Oleh: Ados Aleksander Sianturi, S.Pd

TANYAFAKTA.CO Sejarah Indonesia hari ini sedang menghadapi ironi yang unik. Di satu sisi, generasi muda semakin antusias mempelajari tokoh-tokoh bangsa melalui media sosial. Di sisi lain, proses pembelajaran itu sering kali berlangsung secara instan, sepotong-sepotong, dan kehilangan konteks sejarahnya.

Akibatnya, yang muncul bukan kesadaran historis, melainkan fenomena fear of missing out (FOMO) terhadap tokoh tertentu dan penghakiman simplistis terhadap tokoh lainnya.

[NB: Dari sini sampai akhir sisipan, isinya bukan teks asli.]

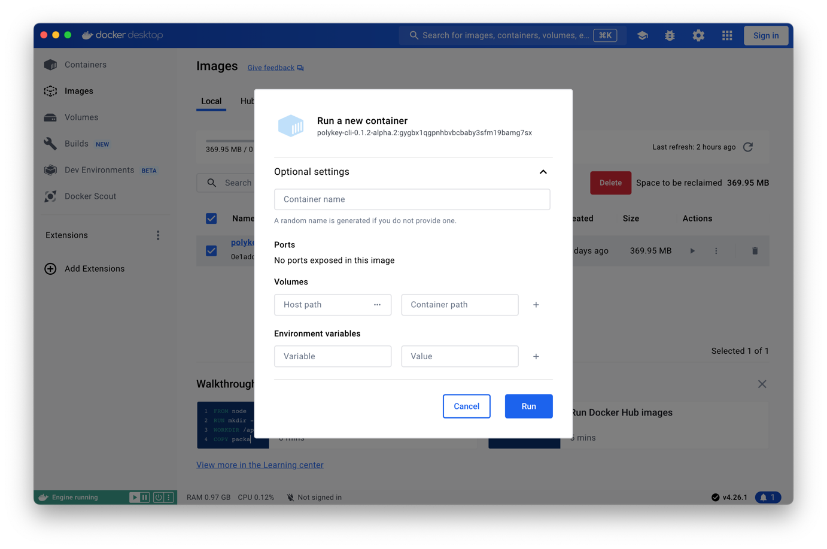
Task: Click the refresh images icon
Action: pos(748,147)
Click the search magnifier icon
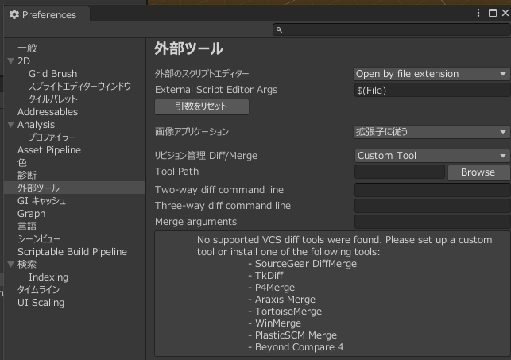 tap(279, 29)
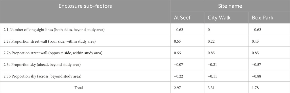Click Al Seef total value 2.97
The image size is (290, 93).
point(177,87)
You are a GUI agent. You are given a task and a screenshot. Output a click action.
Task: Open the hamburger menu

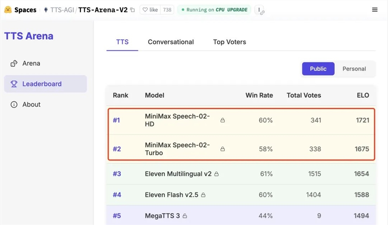pos(375,10)
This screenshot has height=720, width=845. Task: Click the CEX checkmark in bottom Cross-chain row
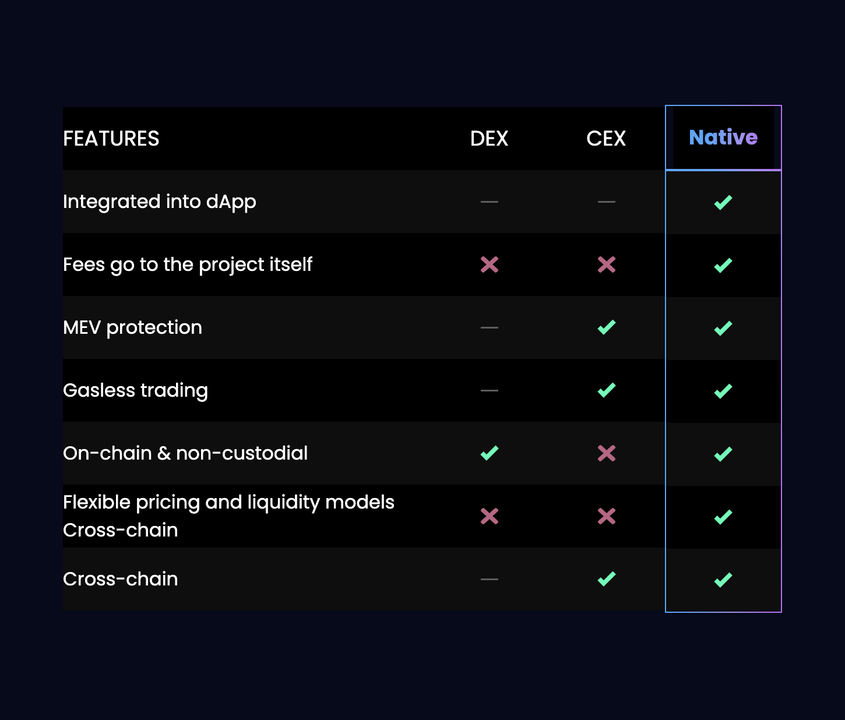pos(607,579)
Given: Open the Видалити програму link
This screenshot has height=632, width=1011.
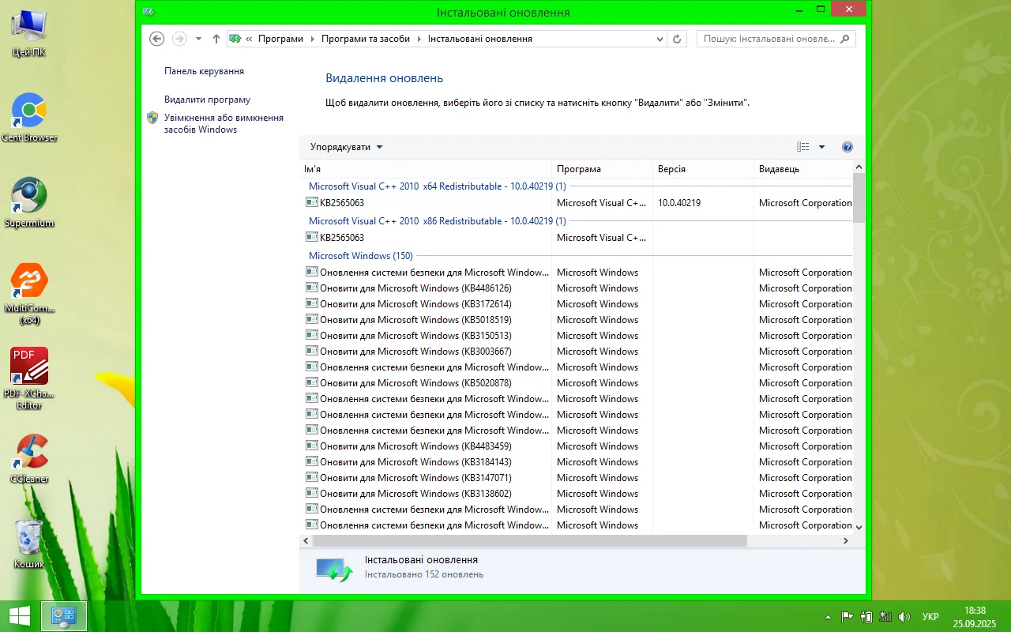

Dewasa ini, fenomena tersebut terlihat jelas dalam meningkatnya arus minat anak muda terhadap sosok Tan Malaka, terutama setelah hadirnya berbagai konten digital dan komunitas seperti Malaka Project yang memperkenalkan kembali sosok Tan Malaka kepada publik.

Akan tetapi, di tengah derasnya arus tersebut, muncul kecenderungan lain yang sama kuatnya, yakni mendiskreditkan Bung Karno melalui narasi-narasi populer di media sosial.

Bung Karno direduksi hanya menjadi tiga stigma yakni tukang kawin, penyebab hiperinflasi 1963-1966, dan bahkan mandor romusha. Tiga label ini beredar luas dalam bentuk potongan video, meme, dan unggahan pendek sensasional yang mudah dikonsumsi pengguna media sosial khususnya generasi muda. Padahal jelas. Persoalan sejarah tidak sesederhana algoritma media sosial.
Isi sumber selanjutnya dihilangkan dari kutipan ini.